During Wednesday's (2nd February) debate in the Commons on the Forest Sell-Off, Tory MPs reported that they were being bombarded with complaints from constituents.
Desmond Swayne, Mr Cameron's parliamentary aide and MP for New Forest West, wrote on his blog that the Government's plan "has unleashed a torrent of hostile e-mails".
Julian Lewis, MP for New Forest East, questioned how charities would be able to take on the debts incurred by some forests. He told the Commons he was "fed up" defending new policies which were not in the Tory or Lib Dem manifesto and was concerned that the coalition would get the reputation of being "the party of nasty surprises".
Dr Lewis is one of 40 Tory and Liber¬al Democrat MPs who have more than 2,500 acres of Forestry Commission land in their constituencies and who are being targeted directly by Labour.
Mary Creagh, the Shadow Environ¬ment Secretary, has written to them saying that the Government had no mandate for the proposals.
HOOF REJECTS CHARITY HANDOVER PLAN AND INVITES OTHER FOREST CAMPAIGN GROUPS TO A NATIONAL PROTEST CONVENTION ON FEBRUARY 26
Hands Off Our Forest (HOOF), the campaign formed to keep our Forest of Dean publicly owned and run, is firmly opposing the Government’s plan to transfer our woodlands from being managed by the Forestry Commission to a charity.
We are resolute in our conviction that no one is better qualified to run our Forest, to protect our unique customs and achieve the balance between a working forest and public amenity, than the Forestry Commission. While all organisations, including the Forestry Commission, should be seeking improvement, we believe no trust, charity or other organisation, however benevolent, can guarantee the access and freedom of the woods we all enjoy today, nor safeguard the Forest for the future.
Contrary to some claims, we do not believe our battle has been won, as we do not have any guarantee that our Forest will not be sold.
At a meeting of the HOOF steering group yesterday (Monday January 31), it was decided unanimously to stick to our aim: ensuring the Forest of Dean is protected from any sale – whether by this Government or a future administration – with an exemption in the Public Bodies Bill.
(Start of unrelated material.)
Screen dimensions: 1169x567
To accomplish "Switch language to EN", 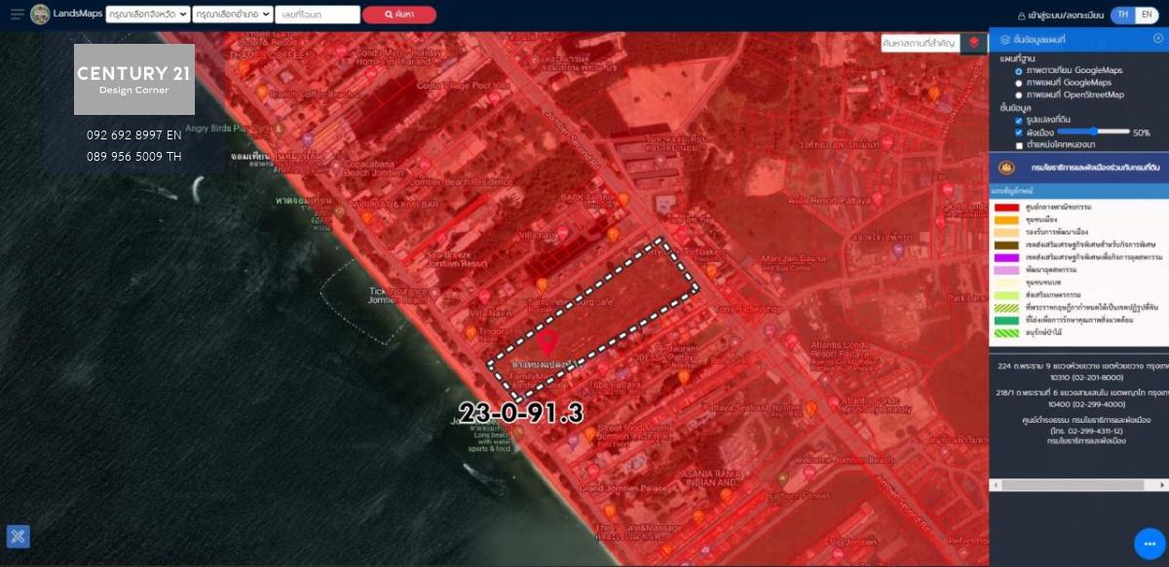I will click(x=1147, y=15).
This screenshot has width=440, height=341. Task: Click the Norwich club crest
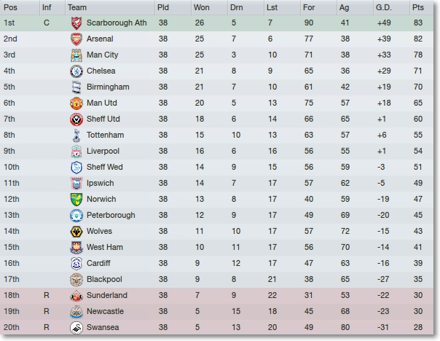(x=76, y=199)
Clauses 17 and 18 in the Bill, which deal with public forestry, could be debated next week - depending on the progress of other business in the House of Lords.
Our Forest of Dean, owned by everyone in this country and managed on our behalf by the State via the Forestry Commission, was granted special protection from any sale in 1981. As we have precious few rights enshrined in law, but only customary privileges, this protection is uniquely essential to us.
At the same time, we are resisting the sell-off or transfer of any of England’s public forests and any reduction in the Forestry Commission’s current management role.
We have set a date for a campaign planning day – Saturday February 26 - at a venue to be confirmed in the Forest of Dean, and will invite delegates from forest campaign groups the length and breadth of England to share knowledge, tips and to form a united response to the Government plans.
HOOF was the first group to light the beacon of protest with our January 3 rally, and – aside from the national 38 Degrees – was the first campaign group to be established, in early November 2010. We stand in solidarity with all other campaigning groups across the country, and cheer their increasingly stronger efforts in fighting sell-offs to private concerns, or transfers to a community group or charity – depending on the fate the Government has proposed for their forests.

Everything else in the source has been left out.